What matters most in those moments when everything is on the line, according to coach Quave-Robinson, is guts. “Will is one of these guys who’s been around – he’s got experience overseas – and he’s the kind of guy you can count on to grab that moment. You could just tell he was up for it in that moment.”
SCU Heat might not be the most glamorous destination for a player trying to start, or, in the case of Inalien, restart a professional career. They don’t get paid to play. A lot of the players have side-jobs, some of them provided by the club’s co-owner Nick Lewis. “But this is one of the most organized UPSL teams out there,” Inalien said. “Training is always at a high intensity, the foundation is good.
“It’s definitely the in-between place for a lot of players,” he admitted. “But it’s one of the best places of that kind to be.”
Heat Aiming for History
Now SCU Heat are one of the darlings of the Open Cup. One of seven amateur sides to beat a Div. III pro team in the First Round, they’ve got the momentum and the Magic of the Cup is on their side. Up next – on April 2nd – is another third-division pro side in Charlotte Independence of USL League One.

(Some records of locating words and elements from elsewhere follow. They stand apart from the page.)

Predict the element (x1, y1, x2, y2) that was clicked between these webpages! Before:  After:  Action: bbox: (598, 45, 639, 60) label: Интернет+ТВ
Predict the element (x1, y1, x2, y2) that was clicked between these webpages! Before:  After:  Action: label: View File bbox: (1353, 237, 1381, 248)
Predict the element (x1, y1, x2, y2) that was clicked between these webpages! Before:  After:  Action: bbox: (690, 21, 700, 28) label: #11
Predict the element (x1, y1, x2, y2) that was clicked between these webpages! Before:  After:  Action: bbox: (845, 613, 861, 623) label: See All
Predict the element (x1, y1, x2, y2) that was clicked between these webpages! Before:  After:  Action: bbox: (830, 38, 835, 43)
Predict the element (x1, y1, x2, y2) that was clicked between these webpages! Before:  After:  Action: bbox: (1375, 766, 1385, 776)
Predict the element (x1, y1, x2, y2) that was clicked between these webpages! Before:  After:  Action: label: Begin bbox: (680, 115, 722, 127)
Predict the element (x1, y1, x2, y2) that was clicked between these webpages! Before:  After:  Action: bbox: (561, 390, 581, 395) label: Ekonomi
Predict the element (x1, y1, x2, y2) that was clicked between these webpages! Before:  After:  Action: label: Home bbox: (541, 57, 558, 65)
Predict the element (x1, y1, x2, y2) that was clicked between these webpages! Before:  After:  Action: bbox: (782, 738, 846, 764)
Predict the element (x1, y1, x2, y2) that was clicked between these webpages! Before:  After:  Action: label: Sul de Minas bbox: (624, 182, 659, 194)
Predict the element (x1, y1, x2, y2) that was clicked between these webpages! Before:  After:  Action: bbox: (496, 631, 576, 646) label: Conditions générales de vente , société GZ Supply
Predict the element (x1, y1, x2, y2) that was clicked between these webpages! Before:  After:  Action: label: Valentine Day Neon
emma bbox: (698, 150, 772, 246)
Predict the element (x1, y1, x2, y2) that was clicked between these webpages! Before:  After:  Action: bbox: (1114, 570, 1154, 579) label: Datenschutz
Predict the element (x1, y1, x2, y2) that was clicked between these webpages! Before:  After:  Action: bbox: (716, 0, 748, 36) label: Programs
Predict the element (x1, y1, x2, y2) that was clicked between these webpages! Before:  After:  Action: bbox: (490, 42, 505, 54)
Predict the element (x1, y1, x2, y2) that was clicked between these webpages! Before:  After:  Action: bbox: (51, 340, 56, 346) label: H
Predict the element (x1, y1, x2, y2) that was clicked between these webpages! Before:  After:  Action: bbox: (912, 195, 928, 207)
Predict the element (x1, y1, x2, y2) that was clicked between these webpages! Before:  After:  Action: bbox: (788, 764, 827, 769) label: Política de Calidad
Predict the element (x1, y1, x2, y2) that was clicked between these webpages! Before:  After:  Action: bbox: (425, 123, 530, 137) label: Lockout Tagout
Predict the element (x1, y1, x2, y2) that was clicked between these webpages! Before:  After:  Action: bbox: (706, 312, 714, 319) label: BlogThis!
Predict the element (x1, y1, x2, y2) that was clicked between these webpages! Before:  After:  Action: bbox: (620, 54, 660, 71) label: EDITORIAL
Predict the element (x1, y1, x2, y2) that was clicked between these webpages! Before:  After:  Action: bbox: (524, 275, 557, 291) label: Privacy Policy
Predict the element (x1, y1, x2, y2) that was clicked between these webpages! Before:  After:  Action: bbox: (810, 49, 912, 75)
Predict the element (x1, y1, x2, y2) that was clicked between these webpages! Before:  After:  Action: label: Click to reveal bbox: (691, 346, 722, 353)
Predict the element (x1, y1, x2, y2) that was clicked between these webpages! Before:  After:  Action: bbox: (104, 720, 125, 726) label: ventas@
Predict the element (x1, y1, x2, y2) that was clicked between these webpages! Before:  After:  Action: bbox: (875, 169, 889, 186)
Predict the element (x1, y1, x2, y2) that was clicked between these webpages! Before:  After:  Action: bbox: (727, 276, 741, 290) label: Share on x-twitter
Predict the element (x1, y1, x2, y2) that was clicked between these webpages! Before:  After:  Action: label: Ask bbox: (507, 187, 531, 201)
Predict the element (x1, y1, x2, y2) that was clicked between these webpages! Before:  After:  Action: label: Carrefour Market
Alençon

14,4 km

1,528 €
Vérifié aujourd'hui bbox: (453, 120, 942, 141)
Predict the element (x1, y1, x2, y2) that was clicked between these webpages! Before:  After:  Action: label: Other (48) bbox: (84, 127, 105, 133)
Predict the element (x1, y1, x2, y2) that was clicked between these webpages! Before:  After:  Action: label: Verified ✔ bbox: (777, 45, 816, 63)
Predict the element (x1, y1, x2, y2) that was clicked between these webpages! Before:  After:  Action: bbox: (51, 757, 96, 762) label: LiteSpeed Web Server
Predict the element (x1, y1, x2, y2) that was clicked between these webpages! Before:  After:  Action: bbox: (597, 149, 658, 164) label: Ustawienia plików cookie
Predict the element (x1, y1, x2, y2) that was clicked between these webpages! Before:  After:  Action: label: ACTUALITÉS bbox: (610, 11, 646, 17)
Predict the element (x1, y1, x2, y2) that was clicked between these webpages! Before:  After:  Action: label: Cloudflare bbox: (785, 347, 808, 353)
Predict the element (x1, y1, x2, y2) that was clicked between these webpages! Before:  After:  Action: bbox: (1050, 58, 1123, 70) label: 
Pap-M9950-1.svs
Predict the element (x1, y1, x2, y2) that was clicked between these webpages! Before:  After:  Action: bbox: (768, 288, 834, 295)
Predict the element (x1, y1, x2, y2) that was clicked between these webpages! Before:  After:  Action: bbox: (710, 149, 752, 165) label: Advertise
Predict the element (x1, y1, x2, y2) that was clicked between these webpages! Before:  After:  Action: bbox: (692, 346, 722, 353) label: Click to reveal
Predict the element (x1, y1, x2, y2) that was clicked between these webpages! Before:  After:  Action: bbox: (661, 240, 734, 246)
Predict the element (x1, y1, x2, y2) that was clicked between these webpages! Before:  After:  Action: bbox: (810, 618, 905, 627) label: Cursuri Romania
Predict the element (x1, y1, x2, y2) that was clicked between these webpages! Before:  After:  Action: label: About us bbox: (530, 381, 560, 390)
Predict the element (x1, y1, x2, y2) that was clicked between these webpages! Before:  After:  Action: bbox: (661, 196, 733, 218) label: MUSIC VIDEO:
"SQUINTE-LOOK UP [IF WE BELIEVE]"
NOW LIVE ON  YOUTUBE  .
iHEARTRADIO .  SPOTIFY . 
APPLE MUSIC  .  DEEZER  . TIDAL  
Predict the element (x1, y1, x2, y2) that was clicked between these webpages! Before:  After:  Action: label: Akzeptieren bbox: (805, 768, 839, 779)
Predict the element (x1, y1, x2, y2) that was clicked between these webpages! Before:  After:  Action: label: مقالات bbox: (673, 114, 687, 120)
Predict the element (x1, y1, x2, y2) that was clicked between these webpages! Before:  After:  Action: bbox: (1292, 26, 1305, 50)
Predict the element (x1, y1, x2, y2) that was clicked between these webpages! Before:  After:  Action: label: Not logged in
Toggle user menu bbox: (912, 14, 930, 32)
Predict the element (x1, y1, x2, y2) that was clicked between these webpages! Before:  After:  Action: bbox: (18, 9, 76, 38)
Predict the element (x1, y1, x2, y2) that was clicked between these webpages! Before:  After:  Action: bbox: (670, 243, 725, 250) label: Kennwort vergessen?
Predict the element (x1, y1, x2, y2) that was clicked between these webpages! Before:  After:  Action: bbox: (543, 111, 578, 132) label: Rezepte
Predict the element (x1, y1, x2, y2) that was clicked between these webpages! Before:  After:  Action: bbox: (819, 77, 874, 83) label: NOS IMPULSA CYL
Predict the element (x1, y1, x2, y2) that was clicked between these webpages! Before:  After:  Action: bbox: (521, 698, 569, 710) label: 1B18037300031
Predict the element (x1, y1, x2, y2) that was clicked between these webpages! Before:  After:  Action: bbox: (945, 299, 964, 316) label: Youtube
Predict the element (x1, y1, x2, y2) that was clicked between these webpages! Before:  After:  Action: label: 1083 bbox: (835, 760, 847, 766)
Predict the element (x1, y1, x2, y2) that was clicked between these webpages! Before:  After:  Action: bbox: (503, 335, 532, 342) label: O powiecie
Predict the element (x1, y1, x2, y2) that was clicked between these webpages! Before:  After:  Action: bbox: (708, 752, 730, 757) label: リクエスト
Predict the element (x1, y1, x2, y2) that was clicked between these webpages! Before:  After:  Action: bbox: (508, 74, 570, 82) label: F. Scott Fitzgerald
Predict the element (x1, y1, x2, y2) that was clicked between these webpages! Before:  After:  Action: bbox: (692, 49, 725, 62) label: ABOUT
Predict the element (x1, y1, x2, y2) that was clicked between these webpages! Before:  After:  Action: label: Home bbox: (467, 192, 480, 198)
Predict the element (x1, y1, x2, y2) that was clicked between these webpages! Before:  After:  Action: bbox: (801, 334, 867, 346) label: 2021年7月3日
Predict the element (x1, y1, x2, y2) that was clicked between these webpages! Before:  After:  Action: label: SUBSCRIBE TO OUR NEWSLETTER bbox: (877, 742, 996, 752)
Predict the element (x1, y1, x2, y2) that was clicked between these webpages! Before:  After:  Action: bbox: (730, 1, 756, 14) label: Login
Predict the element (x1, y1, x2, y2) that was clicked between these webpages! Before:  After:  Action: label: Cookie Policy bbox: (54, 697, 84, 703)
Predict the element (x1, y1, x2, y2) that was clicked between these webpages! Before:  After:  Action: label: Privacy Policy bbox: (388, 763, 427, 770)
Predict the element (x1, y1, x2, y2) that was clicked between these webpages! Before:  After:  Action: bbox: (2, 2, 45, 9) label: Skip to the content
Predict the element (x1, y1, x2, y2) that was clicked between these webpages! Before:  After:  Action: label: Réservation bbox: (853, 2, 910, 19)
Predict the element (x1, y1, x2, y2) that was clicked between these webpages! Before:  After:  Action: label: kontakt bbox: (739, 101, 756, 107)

“We’re just happy and humbled to be in the Cup, and getting something going,” said the coach. “We believe we belong here. There was a joke going around the internet that we’re just a bunch of pipe fitters and substitute teachers. We’re not that exactly but we aren’t full-timers either. A lot of the guys have other jobs. You see that in us when we’re out on the field, we’re hard-working people, blue collar in the way we approach life and the game.
“We’re staying true to ourselves and the spirit of the Cup too,” added the coach, who weaved his own Cup Magic when, playing with the Carolina Dynamo of the old PDL, he faced off with MLS side D.C. United.
Inalien, one of the steady heads his coach is relying on, also feels the Open Cup and its mystical forces working on the club and the players. “The opportunity in the Open Cup is just massive,” said the scorer. “Coaches can see you, scouts can see you and – you know, you can make a sensation.”
No one knows better than the SCU Heat crew how narrow the margins between winning and losing in the Open Cup are. “We’re really looking to be something in this,” said Quave-Robinson. “The excitement is the thing that stands out most – the excitement of playing against bigger competition out on the same field with a chance to win.”
Inalien is on the same page: “We have a chance to go out now and show it wasn’t just a fluke.”